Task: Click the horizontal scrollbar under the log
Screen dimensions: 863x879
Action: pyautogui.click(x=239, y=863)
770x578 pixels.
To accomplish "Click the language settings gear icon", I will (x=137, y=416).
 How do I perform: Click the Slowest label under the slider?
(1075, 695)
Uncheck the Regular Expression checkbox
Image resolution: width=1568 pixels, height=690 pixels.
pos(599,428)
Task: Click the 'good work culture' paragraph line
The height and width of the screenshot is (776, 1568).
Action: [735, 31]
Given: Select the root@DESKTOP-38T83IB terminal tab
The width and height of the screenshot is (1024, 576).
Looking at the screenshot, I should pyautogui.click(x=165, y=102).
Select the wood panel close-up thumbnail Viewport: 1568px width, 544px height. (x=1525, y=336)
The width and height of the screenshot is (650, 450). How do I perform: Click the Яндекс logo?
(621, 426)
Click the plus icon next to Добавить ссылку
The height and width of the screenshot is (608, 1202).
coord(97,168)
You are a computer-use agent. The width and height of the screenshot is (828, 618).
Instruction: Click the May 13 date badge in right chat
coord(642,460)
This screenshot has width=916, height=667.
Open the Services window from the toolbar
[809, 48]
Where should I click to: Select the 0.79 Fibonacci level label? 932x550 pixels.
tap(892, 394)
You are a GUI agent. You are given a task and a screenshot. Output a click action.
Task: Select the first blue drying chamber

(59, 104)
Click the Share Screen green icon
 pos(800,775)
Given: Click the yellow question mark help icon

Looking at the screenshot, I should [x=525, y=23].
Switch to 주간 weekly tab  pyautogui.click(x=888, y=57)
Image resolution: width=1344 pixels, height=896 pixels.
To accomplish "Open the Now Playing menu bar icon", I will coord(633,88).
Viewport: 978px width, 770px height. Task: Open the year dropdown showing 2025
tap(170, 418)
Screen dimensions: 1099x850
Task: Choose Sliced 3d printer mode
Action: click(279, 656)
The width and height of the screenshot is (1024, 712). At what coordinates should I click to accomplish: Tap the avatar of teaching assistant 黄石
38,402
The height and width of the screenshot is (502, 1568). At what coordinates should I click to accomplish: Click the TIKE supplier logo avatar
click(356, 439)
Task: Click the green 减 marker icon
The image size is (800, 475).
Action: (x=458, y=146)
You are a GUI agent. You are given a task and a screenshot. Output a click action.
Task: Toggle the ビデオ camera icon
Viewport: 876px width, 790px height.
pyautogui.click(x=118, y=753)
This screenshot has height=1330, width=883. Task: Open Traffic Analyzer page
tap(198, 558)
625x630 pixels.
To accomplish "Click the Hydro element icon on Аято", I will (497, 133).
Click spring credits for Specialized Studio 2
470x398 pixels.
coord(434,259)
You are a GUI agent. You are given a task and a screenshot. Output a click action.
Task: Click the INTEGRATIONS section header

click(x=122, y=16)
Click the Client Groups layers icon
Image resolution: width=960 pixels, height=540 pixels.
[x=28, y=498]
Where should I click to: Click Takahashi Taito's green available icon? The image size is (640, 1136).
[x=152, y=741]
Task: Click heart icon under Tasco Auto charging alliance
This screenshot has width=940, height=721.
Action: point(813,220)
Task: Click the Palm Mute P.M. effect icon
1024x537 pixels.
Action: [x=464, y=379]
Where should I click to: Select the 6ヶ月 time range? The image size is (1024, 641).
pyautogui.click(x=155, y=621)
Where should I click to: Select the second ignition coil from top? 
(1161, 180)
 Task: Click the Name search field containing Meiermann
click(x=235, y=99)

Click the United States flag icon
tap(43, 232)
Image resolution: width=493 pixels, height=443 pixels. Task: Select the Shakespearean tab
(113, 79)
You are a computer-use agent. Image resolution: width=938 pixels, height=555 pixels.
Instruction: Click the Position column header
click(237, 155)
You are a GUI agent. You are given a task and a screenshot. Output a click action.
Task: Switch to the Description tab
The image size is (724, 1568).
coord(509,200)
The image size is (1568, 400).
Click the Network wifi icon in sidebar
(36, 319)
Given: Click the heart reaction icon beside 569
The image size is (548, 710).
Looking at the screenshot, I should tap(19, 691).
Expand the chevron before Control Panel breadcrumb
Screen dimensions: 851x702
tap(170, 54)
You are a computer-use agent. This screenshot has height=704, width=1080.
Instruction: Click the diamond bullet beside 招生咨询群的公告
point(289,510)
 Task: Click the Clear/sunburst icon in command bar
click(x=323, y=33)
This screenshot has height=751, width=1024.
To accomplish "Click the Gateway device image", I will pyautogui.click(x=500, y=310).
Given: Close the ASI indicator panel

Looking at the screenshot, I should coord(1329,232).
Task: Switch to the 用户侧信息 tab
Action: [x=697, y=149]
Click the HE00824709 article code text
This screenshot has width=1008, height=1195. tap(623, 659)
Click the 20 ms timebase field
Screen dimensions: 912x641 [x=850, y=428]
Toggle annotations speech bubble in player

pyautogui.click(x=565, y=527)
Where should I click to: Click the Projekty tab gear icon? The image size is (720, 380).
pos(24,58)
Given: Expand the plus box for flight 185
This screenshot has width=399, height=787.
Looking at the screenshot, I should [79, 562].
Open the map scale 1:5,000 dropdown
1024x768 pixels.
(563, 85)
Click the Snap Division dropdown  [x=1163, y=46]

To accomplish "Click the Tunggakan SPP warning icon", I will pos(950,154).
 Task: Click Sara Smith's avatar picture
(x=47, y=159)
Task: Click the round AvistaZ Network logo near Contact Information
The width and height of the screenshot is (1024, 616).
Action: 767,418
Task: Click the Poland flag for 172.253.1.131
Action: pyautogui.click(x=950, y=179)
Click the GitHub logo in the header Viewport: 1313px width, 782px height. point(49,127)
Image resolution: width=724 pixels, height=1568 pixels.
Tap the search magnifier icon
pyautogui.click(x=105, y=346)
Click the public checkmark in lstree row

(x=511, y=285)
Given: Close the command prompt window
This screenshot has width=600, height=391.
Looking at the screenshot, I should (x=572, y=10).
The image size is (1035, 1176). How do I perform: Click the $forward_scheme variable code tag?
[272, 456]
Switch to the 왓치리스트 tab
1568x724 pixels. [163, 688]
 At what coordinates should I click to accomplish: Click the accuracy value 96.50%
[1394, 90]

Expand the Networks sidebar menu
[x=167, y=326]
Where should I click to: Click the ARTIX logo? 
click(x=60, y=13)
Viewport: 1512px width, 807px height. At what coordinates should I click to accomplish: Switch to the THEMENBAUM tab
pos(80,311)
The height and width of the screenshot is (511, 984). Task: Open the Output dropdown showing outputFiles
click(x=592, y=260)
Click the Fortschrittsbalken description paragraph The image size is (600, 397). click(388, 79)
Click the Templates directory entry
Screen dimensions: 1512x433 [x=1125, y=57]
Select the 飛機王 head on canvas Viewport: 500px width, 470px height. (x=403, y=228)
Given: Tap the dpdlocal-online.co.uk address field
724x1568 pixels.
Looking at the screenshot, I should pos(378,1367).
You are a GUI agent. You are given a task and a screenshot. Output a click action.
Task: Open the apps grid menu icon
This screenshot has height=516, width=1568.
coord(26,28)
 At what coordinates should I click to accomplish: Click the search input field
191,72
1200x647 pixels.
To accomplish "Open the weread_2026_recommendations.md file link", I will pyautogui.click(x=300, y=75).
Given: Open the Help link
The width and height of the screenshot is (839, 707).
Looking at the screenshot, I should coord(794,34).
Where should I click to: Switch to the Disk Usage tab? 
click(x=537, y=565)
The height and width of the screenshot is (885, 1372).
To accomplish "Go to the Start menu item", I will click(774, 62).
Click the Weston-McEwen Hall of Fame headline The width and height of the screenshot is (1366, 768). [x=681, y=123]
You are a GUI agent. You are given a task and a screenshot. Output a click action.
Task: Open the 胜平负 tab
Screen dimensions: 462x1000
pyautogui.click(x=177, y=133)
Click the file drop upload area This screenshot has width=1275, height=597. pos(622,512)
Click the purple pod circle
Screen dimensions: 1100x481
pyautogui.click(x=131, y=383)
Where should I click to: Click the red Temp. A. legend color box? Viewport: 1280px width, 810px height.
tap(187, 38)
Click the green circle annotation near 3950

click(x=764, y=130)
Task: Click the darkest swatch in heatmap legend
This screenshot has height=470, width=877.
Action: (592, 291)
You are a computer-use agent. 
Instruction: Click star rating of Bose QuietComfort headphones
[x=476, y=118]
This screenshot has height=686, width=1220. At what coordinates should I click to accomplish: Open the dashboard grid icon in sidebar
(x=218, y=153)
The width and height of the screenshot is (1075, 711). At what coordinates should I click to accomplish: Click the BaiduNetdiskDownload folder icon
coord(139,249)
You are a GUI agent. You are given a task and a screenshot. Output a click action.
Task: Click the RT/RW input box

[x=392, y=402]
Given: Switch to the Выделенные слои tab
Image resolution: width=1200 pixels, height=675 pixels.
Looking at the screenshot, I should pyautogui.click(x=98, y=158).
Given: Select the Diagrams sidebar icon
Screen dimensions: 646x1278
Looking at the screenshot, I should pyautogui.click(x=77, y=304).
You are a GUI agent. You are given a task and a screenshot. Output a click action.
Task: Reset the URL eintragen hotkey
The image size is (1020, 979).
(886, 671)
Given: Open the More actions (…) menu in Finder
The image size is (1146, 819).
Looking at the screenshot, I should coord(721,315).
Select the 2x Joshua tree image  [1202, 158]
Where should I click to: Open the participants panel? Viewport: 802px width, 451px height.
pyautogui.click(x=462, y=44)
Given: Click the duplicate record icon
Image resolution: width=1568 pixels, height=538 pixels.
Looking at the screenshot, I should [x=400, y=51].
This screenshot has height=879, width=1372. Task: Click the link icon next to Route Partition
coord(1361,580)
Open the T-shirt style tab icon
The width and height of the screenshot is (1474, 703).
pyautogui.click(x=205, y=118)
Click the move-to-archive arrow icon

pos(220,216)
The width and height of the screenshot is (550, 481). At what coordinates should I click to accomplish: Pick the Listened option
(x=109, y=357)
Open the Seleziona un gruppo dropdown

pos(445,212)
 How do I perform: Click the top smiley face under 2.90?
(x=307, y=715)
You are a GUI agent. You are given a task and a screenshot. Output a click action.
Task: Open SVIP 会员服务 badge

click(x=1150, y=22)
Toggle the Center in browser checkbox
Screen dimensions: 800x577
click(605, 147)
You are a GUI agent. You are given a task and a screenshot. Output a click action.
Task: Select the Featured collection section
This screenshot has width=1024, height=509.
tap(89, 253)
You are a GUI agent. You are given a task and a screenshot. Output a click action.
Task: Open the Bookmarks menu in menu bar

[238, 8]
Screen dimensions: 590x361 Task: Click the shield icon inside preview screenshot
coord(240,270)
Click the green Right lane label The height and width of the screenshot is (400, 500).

--------

### WHAT TO DO
Filter the listing above by the word "computer"; copy each line that passes.

### SOLUTION FOR THIS PROBLEM
You are a computer-use agent. The width and height of the screenshot is (828, 618).
You are a computer-use agent. Image resolution: width=938 pixels, height=555 pixels.
You are a computer-use agent. This screenshot has height=704, width=1080.
You are a computer-use agent. 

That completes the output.